Comparando las imágenes de los dos desastres, poca diferencia hay. La fuerza de una de estas olas es tan colosal que pocas cosas resisten su envite. Imaginárselo, es simplemente intentar comprender lo incomprensible.
Todos, creo que en alguna ocasión hemos saltado en la playa contra una ola, cuando esta se acercaba a nuestra posición. Un juego infantil que me viene a la memoria sin dejar de pensar en las consecuencias de una masa de agua, con un mínimo de cuatro metros de altura, avanzando a más de ciento cincuenta kilómetros por hora, disolviendo literalmente todo aquello que se encuentra a su paso.
Japón y Chile están dentro de una herradura de fuego.

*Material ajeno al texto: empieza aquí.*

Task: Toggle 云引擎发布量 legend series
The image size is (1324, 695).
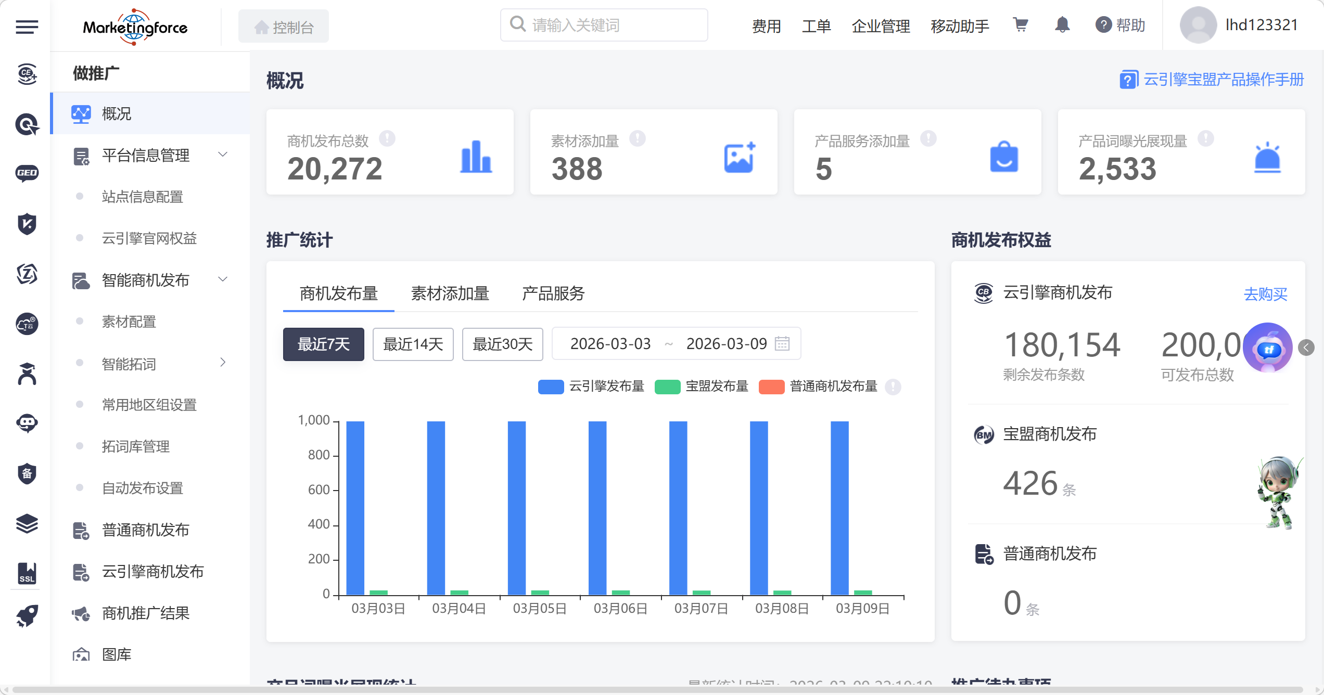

Por eso, cuando uno tiene un terremoto, el otro recibe las consecuencias del tsunami que se genera. En 1960, el terremoto de Valdivia, de grado 9.5, envió un tremendo tsunami a Japón, causando más de un centenar de muertos y otros cincuenta en Hawái. En la costa chilena, su efecto fue tan devastador que sobre las seis mil personas perdieron la vida. Amén de los desaparecidos.
Esta es la principal razón por la cual en Chile había tanta preocupación por las consecuencias imprevisibles de la llegada del tsunami a sus costas.
El gobierno decidió prevenir antes que curar. Ordenó desalojar todo el borde costero. Principalmente aquellas zonas que con anterioridad ya hubieran padecido alteraciones de la marea en su costa. La mayoría de los pescadores, sacaron sus botes de las caletas, subiéndolos hasta unos metros por encima del nivel del mar, intentando protegerlos por lo que pudiera pasar. Los habitantes que residían a primera línea de mar, optaron por hacer caso de la alerta que más tarde se transformo en alarma. En Valparaíso, se declaro estado de excepción. Una situación comprensible si analizamos los comportamientos de ciertos grupos en momentos complicados.
Afortunadamente, todo quedó en la incertidumbre lógica del temor por lo que podría haber sucedido.
Pie de foto: “Murka” es una pequeña perrita cruzada. Su padre es un ejemplar de la raza de origen japonés Akita y su madre, una perra callejera chilena con los genes de un pastor alemán.
Hace unos meses, esta simpática perrita descubrió el Océano Pacifico. Se quedaba largo rato como si tuviera la mirada perdida en el horizonte. Como si supiese que en línea recta, estaba el origen de sus genes.